== Data to examine ==

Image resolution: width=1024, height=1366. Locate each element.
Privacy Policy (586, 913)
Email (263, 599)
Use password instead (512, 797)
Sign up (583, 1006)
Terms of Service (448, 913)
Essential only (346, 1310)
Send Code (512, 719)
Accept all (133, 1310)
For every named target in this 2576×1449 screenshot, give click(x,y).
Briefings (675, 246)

===
== Data to examine ==

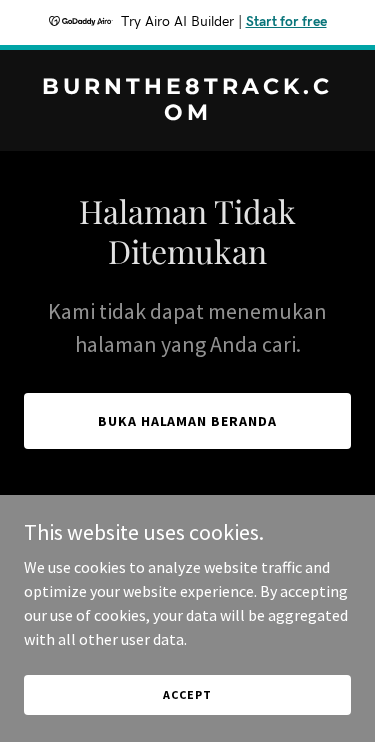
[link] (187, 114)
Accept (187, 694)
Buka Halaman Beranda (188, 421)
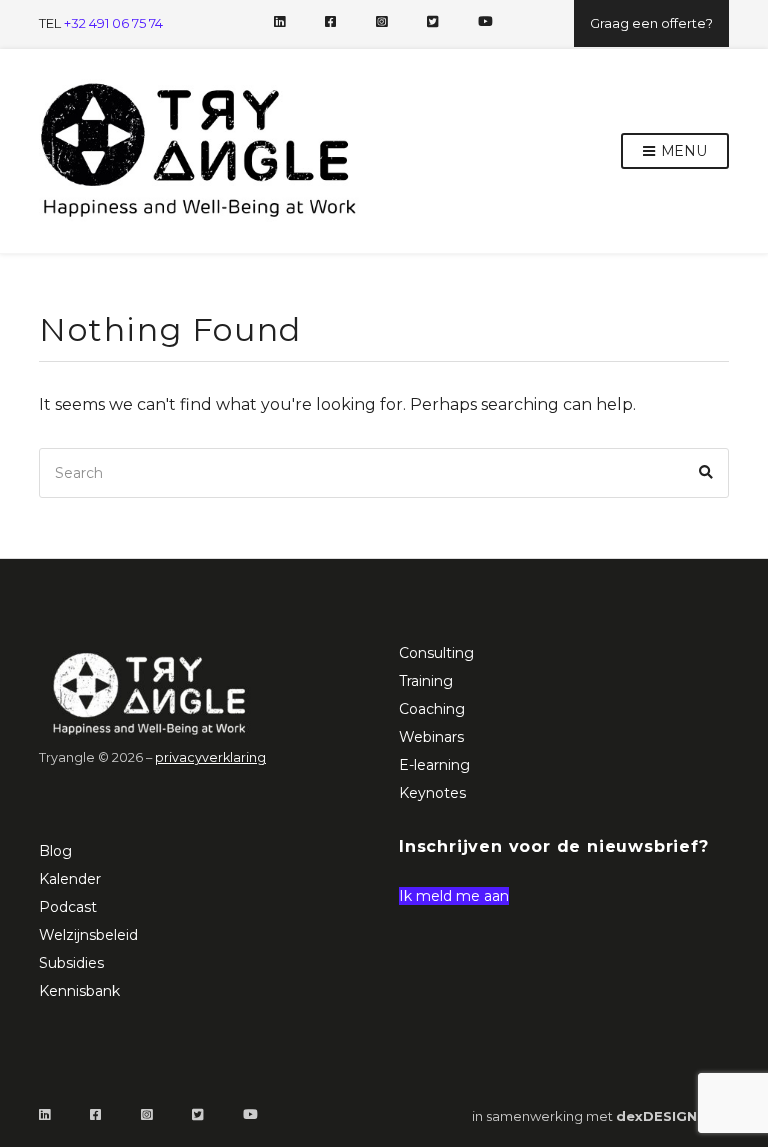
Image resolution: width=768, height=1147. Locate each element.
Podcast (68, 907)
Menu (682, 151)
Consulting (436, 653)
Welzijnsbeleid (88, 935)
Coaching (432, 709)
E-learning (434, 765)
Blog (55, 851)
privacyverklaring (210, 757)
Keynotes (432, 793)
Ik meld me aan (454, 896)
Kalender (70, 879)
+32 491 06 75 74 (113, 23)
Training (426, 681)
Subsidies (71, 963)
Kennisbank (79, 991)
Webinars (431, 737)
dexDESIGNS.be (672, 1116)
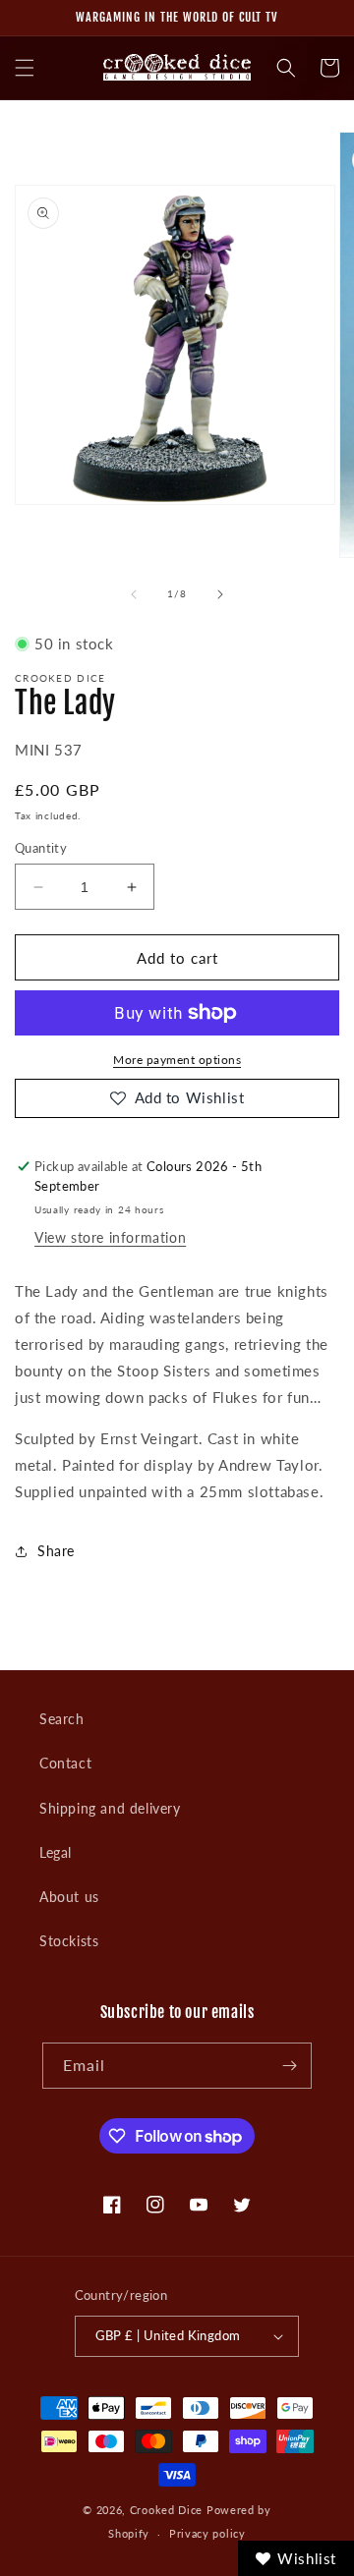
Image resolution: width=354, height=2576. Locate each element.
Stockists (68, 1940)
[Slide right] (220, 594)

===

▸ Problem to work on
Reproduce each line from the records that contains the word "element".

▸ Answer for the task
Image resolution: width=1024, height=1366. Locate each element.
Image resolution: width=768, height=1147. Locate each element.
Image resolution: width=354, height=2576. Locate each element.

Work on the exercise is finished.